Setting up a moderation analysis with the HSB data

The program can fit three different moderation models. In this example, we show how to set up the simplest of the three moderation models, with a focal variable and a single moderator variable, using the well-known HSB data.

The following topics are covered in this document:

Description of the data and the model

Reading in the data

Model building

Defining outcome type and other options

Requesting graphs

Running the model

The data

The High School and Beyond (HSB) survey is a nationally representative sample of U.S. public and Catholic high schools.The data file used here contains information on 7185 students from 160 schools. Of these schools, 90 were public schools and 70 Catholic schools.
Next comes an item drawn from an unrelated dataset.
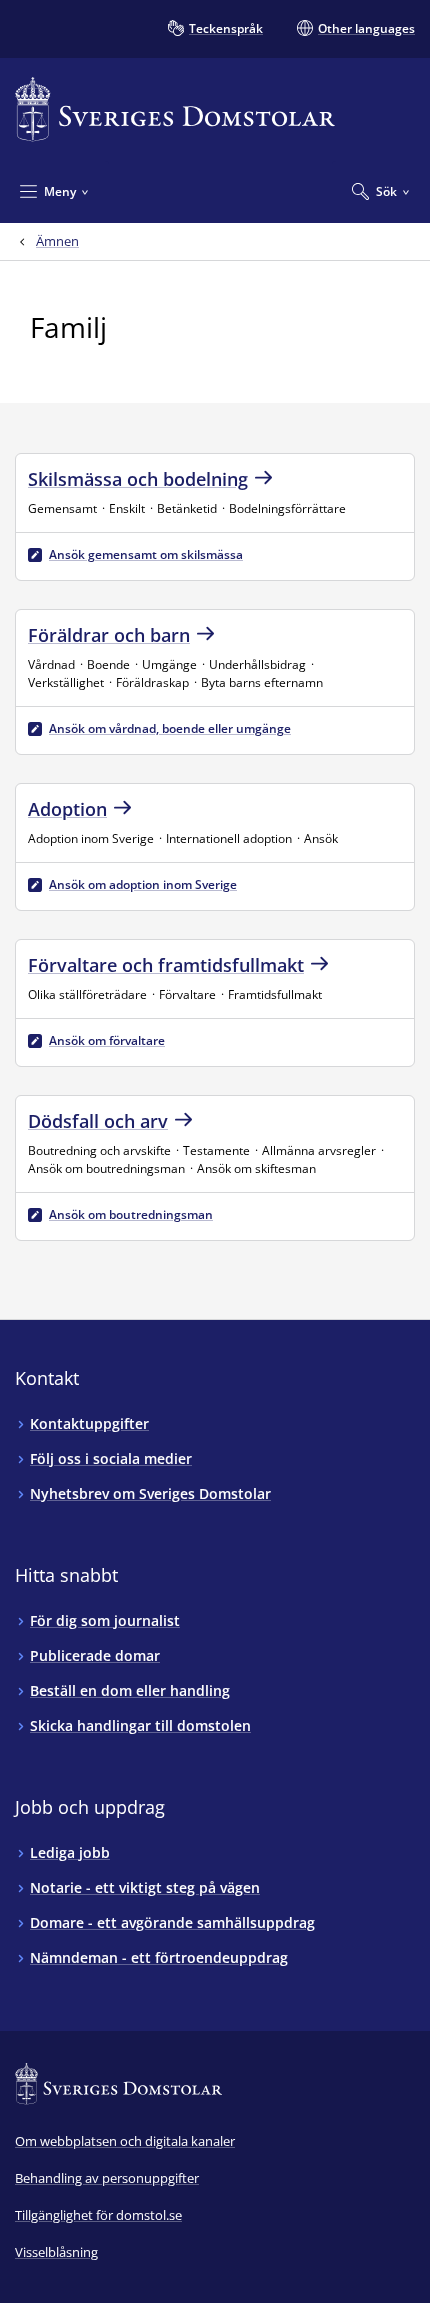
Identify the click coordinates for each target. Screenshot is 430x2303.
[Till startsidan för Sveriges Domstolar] (175, 109)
Here we fit a model related to those given in Hierarchical Linear Models, Raudenbush & Bryk (2002). We wish to examine the relationship between student socio-economic status (SES) and student mathematics achievement (MATHACH), while also evaluating the extent to which the sector a school originates from (public vs Catholic) moderates the relationship between SES and mathematics achievement.

Reading in the data

To start a new analysis, select the New Analysis option on the landing page.

The Data page will open. As a first step, select the data file HSB.csv and click Open to obtain the image shown below. Note that the data file may reside on a local hard drive, OneDrive, or Google Drive. A description of the variables contained in the data file are given below the image.

The variables are:

In the current example, we will only be using the variable MATHACH, SES and SECTOR, along with the ID variable.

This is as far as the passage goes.